= TEXTE FOURNI =
+===+
Nous ne l'avions pas vu venir dans le radar musical québécois, ce Seb Black. Sorti presque de nulle part, l'auteur-compositeur dont la maîtrise du français cache ses origines anglophones juives (Black se dit Schwarz en yiddish) sort un premier album habité par une vieille âme musicale et porté par une voix écorchée à la Tom Waits.

Le quartier général de Seb Black est en face du cinéma Quartier Latin, dans les studios d'Emery Street Records. C'est son lieu de travail, sa maison et le théâtre de ses vices, qu'ils soient alcoolisés ou littéraires.

«Je ne suis propriétaire d'aucun objet dans le building. Je n'ai pas de téléphone, pas de char et pas d'adresse, lance-t-il. [Le fils du célèbre luthier] Godin est venu à mon show et m'a donné deux guitares. Une chance, car j'avais cassé celle que mon ami m'avait prêtée...»

C'est grâce à son partenaire d'affaires Francis Lemay que l'aventure des studios Emery Street Records est possible. «Je m'occupe de la gestion et Seb s'occupe de la création artistique», explique Francis Lemay. Témoin privilégié du talent de Seb Black depuis 10 ans, ce courtier hypothécaire l'a gentiment pressé de se consacrer enfin à un premier album.
+===+
= DONNÉES =

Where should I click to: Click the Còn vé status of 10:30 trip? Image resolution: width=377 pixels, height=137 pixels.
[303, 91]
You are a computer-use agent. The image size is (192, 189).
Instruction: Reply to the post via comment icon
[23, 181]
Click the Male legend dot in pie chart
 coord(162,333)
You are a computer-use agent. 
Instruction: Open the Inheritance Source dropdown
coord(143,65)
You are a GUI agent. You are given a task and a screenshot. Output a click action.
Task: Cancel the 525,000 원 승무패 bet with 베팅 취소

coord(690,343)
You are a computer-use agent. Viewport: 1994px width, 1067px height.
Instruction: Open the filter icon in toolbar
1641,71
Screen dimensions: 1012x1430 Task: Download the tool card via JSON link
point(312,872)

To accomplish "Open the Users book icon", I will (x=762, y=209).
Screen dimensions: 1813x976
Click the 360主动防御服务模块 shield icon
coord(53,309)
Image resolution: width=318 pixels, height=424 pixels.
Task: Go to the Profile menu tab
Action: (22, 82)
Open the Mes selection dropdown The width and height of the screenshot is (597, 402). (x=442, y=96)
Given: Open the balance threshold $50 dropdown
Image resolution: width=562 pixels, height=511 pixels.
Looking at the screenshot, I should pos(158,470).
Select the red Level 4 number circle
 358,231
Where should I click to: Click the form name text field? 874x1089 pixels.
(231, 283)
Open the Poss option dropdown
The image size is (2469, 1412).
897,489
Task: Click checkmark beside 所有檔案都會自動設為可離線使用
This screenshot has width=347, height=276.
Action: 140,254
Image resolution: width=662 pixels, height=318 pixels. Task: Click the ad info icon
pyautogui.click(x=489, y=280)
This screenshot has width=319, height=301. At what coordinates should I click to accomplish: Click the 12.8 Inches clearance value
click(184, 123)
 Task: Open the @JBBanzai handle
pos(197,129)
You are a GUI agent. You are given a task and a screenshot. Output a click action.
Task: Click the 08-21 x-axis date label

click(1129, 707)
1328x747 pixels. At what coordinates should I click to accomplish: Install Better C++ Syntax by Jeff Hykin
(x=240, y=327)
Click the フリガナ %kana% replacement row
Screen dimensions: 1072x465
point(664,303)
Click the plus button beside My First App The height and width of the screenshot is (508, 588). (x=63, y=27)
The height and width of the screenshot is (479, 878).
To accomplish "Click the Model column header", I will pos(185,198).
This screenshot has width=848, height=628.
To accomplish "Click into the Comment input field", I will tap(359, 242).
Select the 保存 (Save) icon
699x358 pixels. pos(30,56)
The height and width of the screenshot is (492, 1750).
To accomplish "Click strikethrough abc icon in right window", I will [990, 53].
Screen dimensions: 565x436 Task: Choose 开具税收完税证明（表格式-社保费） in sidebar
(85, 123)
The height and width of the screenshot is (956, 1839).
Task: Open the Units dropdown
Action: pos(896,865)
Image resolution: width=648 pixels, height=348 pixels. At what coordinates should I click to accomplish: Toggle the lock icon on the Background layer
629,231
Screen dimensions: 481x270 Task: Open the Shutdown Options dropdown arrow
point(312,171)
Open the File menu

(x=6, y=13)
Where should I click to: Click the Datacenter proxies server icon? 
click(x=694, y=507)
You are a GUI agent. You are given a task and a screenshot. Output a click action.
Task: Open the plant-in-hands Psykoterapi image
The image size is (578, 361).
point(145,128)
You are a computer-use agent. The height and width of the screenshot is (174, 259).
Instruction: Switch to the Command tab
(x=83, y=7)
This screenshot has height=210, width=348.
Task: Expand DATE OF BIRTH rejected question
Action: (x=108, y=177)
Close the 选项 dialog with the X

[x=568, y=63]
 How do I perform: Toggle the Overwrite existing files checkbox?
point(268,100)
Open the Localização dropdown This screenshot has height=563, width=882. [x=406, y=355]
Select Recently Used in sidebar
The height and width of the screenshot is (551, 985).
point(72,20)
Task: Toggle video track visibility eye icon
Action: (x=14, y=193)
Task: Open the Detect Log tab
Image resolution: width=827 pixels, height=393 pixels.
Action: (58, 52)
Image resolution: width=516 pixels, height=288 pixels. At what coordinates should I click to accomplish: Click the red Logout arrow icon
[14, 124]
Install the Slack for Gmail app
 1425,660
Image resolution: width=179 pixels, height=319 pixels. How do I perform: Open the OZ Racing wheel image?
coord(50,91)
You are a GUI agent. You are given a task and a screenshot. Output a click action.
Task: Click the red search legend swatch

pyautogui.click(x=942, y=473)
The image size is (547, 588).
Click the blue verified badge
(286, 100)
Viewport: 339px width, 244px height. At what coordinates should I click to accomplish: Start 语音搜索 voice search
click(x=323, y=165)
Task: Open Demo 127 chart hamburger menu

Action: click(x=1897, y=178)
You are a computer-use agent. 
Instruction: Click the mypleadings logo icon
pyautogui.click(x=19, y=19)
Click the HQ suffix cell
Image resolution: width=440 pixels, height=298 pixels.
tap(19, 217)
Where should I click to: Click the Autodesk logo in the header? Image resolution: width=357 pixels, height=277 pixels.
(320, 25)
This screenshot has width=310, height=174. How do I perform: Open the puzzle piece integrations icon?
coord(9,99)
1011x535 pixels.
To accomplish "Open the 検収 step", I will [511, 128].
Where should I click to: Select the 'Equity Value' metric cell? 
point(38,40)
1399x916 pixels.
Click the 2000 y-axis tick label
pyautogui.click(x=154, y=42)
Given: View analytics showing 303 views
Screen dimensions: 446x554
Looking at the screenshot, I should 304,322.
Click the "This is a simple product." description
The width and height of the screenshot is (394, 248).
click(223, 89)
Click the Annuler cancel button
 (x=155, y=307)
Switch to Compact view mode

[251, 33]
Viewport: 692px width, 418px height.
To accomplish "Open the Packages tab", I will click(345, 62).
+===+
= À FAIRE =
1. Pouvez-vous réécrire sous forme de liste JSON de chaînes, à raison d'une chaîne par ligne et sans les lignes vides, le passage des enregistrements qui va de la ligne contenant « Click the Male legend dot in pie chart » jusqu'à celle contenant « Open the Mes », ces deux lignes comprises ?
2. Pouvez-vous prolonger le portrait de Seb Black à la suite de sa dernière phrase ?

= RÉPONSES PAR TÂCHE =
1.
[
  "Click the Male legend dot in pie chart",
  " coord(162,333)",
  "You are a computer-use agent. ",
  "Instruction: Open the Inheritance Source dropdown",
  "coord(143,65)",
  "You are a GUI agent. You are given a task and a screenshot. Output a click action.",
  "Task: Cancel the 525,000 원 승무패 bet with 베팅 취소",
  "coord(690,343)",
  "You are a computer-use agent. Viewport: 1994px width, 1067px height.",
  "Instruction: Open the filter icon in toolbar",
  "1641,71",
  "Screen dimensions: 1012x1430 Task: Download the tool card via JSON link",
  "point(312,872)",
  "To accomplish \"Open the Users book icon\", I will (x=762, y=209).",
  "Screen dimensions: 1813x976",
  "Click the 360主动防御服务模块 shield icon",
  "coord(53,309)",
  "Image resolution: width=318 pixels, height=424 pixels.",
  "Task: Go to the Profile menu tab",
  "Action: (22, 82)",
  "Open the Mes selection dropdown The width and height of the screenshot is (597, 402). (x=442, y=96)"
]

2.
Seb Black a une voix rauque. Enfile les clopes. Son corps est tapissé de tatouages. Il a une vieille âme rock'n'roll et une mémoire défaillante qui cache une vie mystérieuse.

Depuis les débuts des studios d'Emery Street Records, Seb Black - qui aura 30 ans le 30 juillet - a enfilé des contrats de réalisation, en plus de collaborer avec Eddie Paul et le groupe Les Taverneux. Il a fait des spectacles au Divan orange et sa chanson Got No Twist a tourné à la radio l'été dernier, surtout sur les ondes de CHOM.

N'empêche, on a l'impression que Seb Black sort de nulle part. Pris sous l'aile de la productrice de spectacles Nathalie Bourget, de l'agence Rubis Varia (Elisapie, Misteur Valaire, Bran Van 3000), il a bâti les maquettes de son premier album (en magasin mardi) seul en studio avant d'y inviter plusieurs musiciens, dont le guitariste Eddie Paul, le batteur Marc-Antoine Sévigny, le claviériste Matthew Shefler et son fidèle bassiste Guillaume Besnier.

Inclassable

Seb Black avait la voix de Tom Waits avant de savoir qui ce dernier était. «Il y a un gars qui m'a même comparé à Éric Lapointe, lance-t-il. Ça ne me dérange pas. D'autres m'ont dit The Clash, Rancid, Social Distorsion...»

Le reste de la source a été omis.